Here is my training results.
(P.S. - I have trained on lesser steps per epoch , to observe the trend of Recall and precision)
Epoch 1/20
10/10 [==============================] - 14s 1s/step - loss: 0.6895 - recall: 0.4750 - precision: 1.0000 - val_loss: 0.7395 - val_recall: 0.6219 - val_precision: 1.0000
Epoch 2/20
10/10 [==============================] - 12s 1s/step - loss: 0.6590 - recall: 0.2812 - precision: 1.0000 - val_loss: 0.6704 - val_recall: 0.3844 - val_precision: 1.0000
Epoch 3/20
10/10 [==============================] - 12s 1s/step - loss: 0.6212 - recall: 0.1094 - precision: 1.0000 - val_loss: 0.6180 - val_recall: 0.1625 - val_precision: 1.0000
Epoch 4/20
10/10 [==============================] - 12s 1s/step - loss: 0.5801 - recall: 0.0250 - precision: 0.7000 - val_loss: 0.5768 - val_recall: 0.0719 - val_precision: 0.9000
Epoch 5/20
10/10 [==============================] - 12s 1s/step - loss: 0.5391 - recall: 0.0063 - precision: 0.2000 - val_loss: 0.5335 - val_recall: 0.0281 - val_precision: 0.4000
Epoch 6/20
10/10 [==============================] - 12s 1s/step - loss: 0.4943 - recall: 0.0000e+00 - precision: 0.0000e+00 - val_loss: 0.4831 - val_recall: 0.0094 - val_precision: 0.3000
Epoch 7/20
10/10 [==============================] - 12s 1s/step - loss: 0.4476 - recall: 0.0000e+00 - precision: 0.0000e+00 - val_loss: 0.4607 - val_recall: 0.0031 - val_precision: 0.1000
Epoch 8/20
10/10 [==============================] - 12s 1s/step - loss: 0.4019 - recall: 0.0000e+00 - precision: 0.0000e+00 - val_loss: 0.4208 - val_recall: 0.0000e+00 - val_precision: 0.0000e+00
Epoch 9/20
10/10 [==============================] - 12s 1s/step - loss: 0.3508 - recall: 0.0000e+00 - precision: 0.0000e+00 - val_loss: 0.3754 - val_recall: 0.0000e+00 - val_precision: 0.0000e+00
Epoch 10/20
10/10 [==============================] - 12s 1s/step - loss: 0.3065 - recall: 0.0000e+00 - precision: 0.0000e+00 - val_loss: 0.3459 - val_recall: 0.0000e+00 - val_precision: 0.0000e+00
Ep

I read these blogs, they are realted, but didnt help.
Why validation loss worsens while precision/recall continue to improve?
Why Log loss, AUC and precision & recall change differently when class imbalance problem is tackled?

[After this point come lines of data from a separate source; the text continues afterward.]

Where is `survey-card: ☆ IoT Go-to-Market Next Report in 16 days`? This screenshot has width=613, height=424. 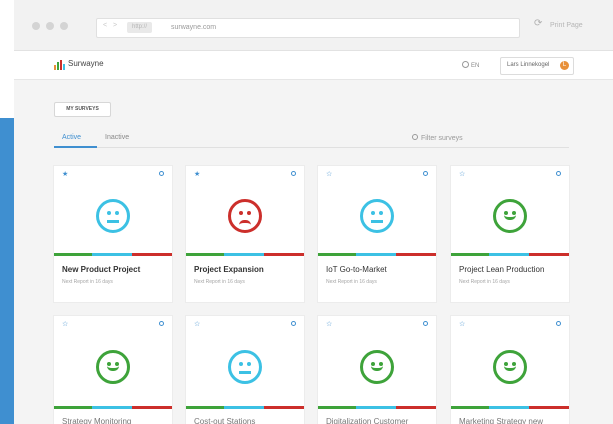
survey-card: ☆ IoT Go-to-Market Next Report in 16 days is located at coordinates (377, 234).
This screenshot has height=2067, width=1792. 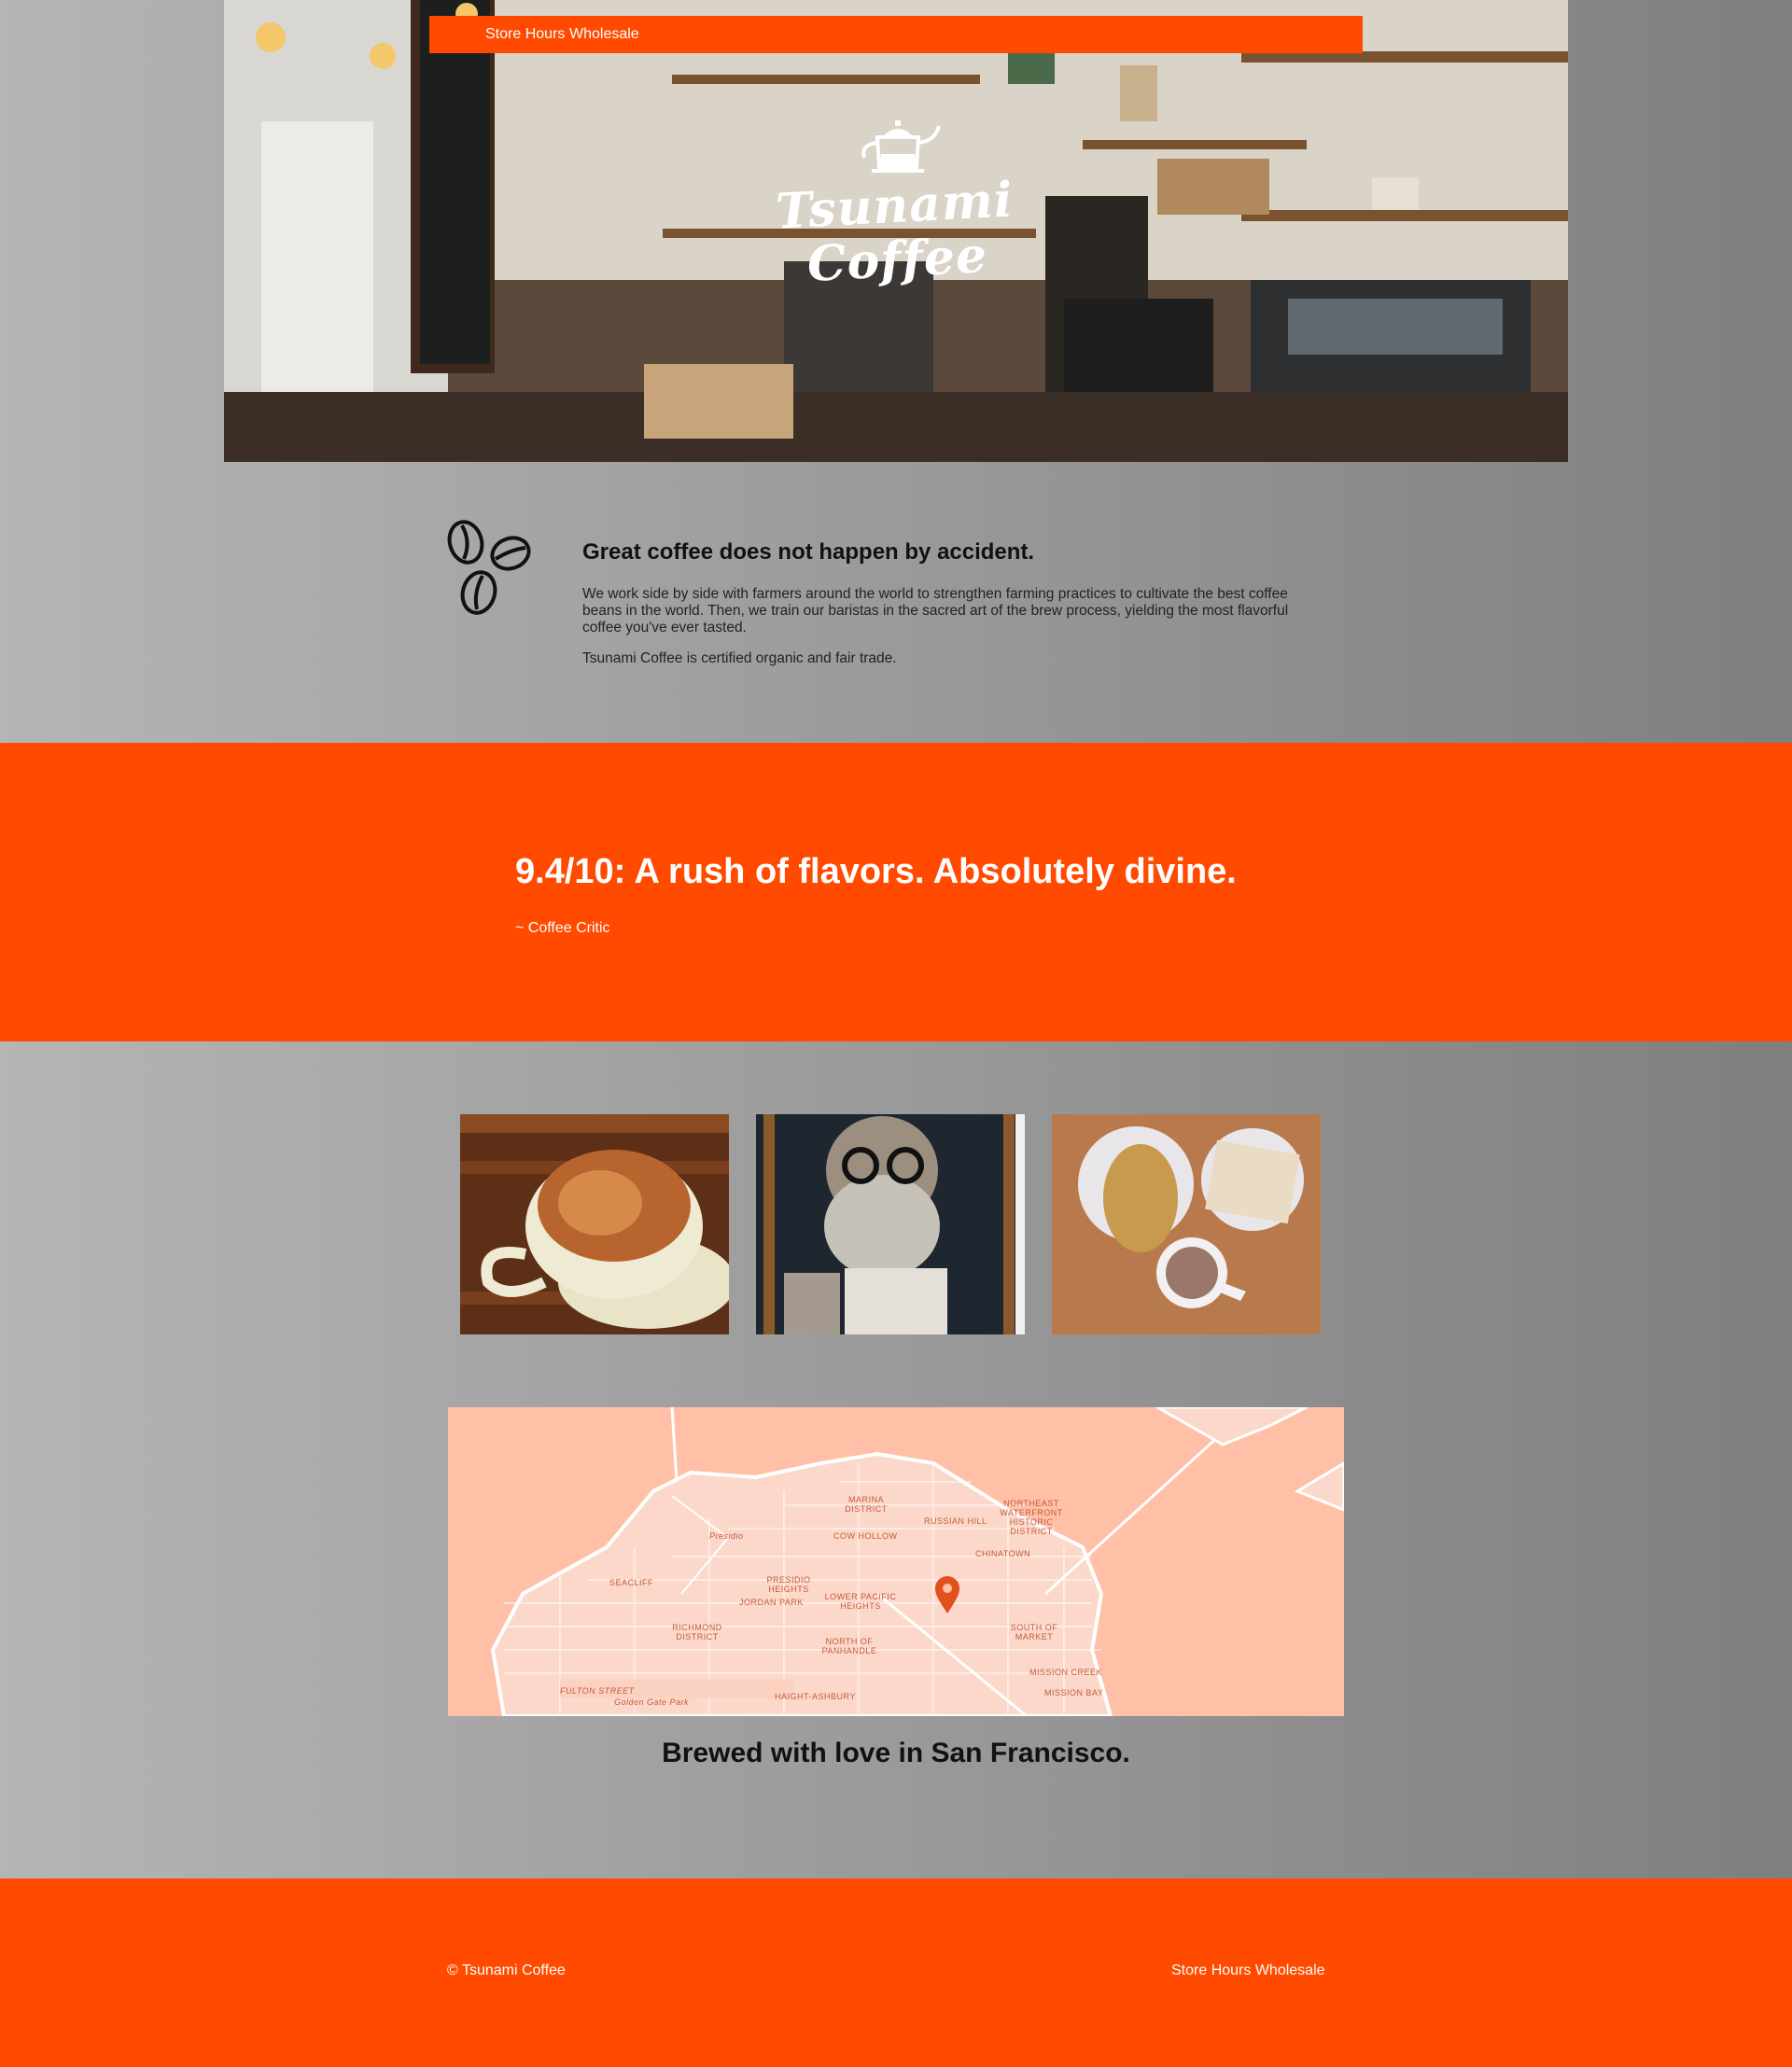 What do you see at coordinates (890, 1224) in the screenshot?
I see `photo-man-with-mug` at bounding box center [890, 1224].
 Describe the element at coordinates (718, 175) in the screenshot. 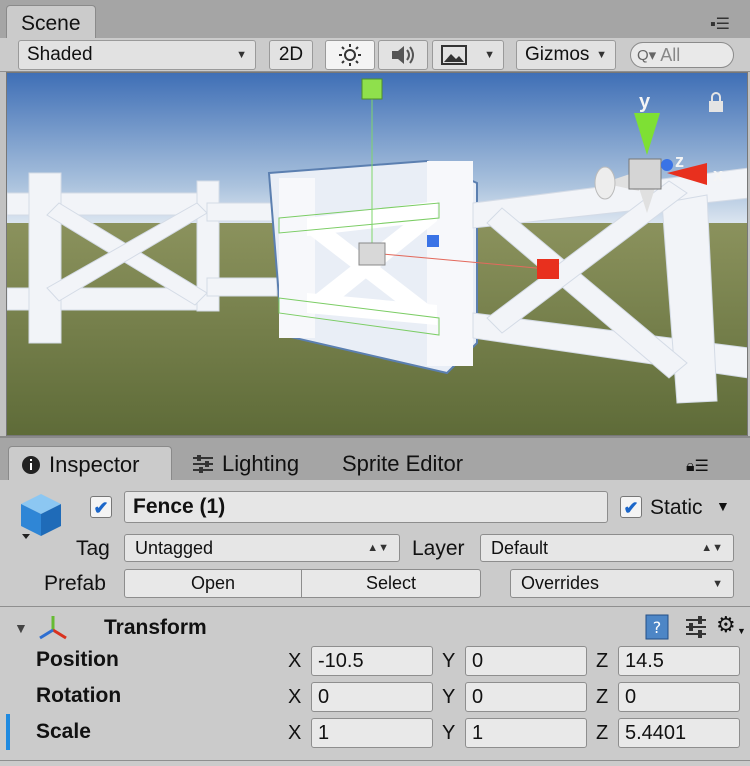

I see `gizmo-label-x: x` at that location.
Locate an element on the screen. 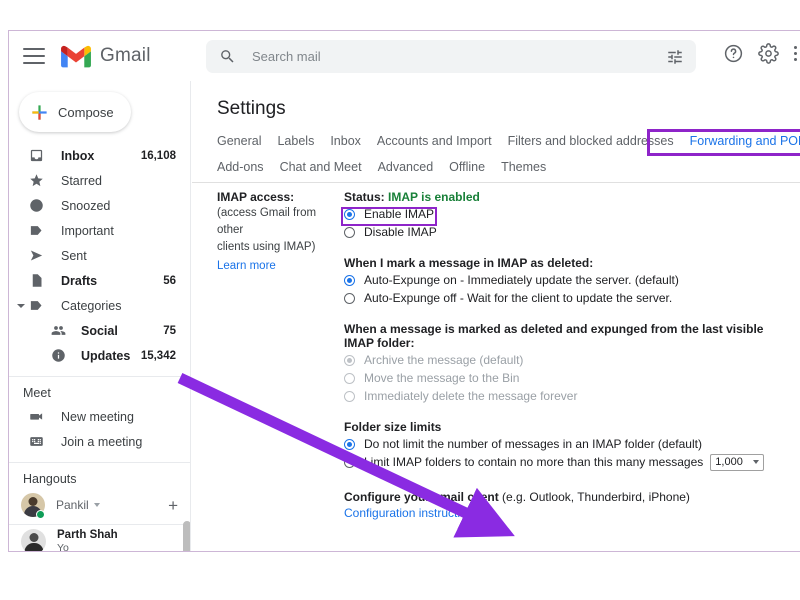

What can be probable cause of reduction of recall and precision? And how can i fix it??

Also, what are ways to deal with class imbalance.
Thank you , in advance.

Have you tried using weight in the loss function? https://discuss.pytorch.org/t/per-class-and-per-sample-weighting/25530/2. You could use the reference from https://scikit-learn.org/stable/modules/generated/sklearn.utils.class_weight.compute_class_weight.html to figure out how to weight it, or just do a ratio of the positive to negative (15000 : 500)

You could also try downsampling the positive class.

1 Like

Sorry for such a late reply. I tried using it, was hard to implement, and wasnt of much help.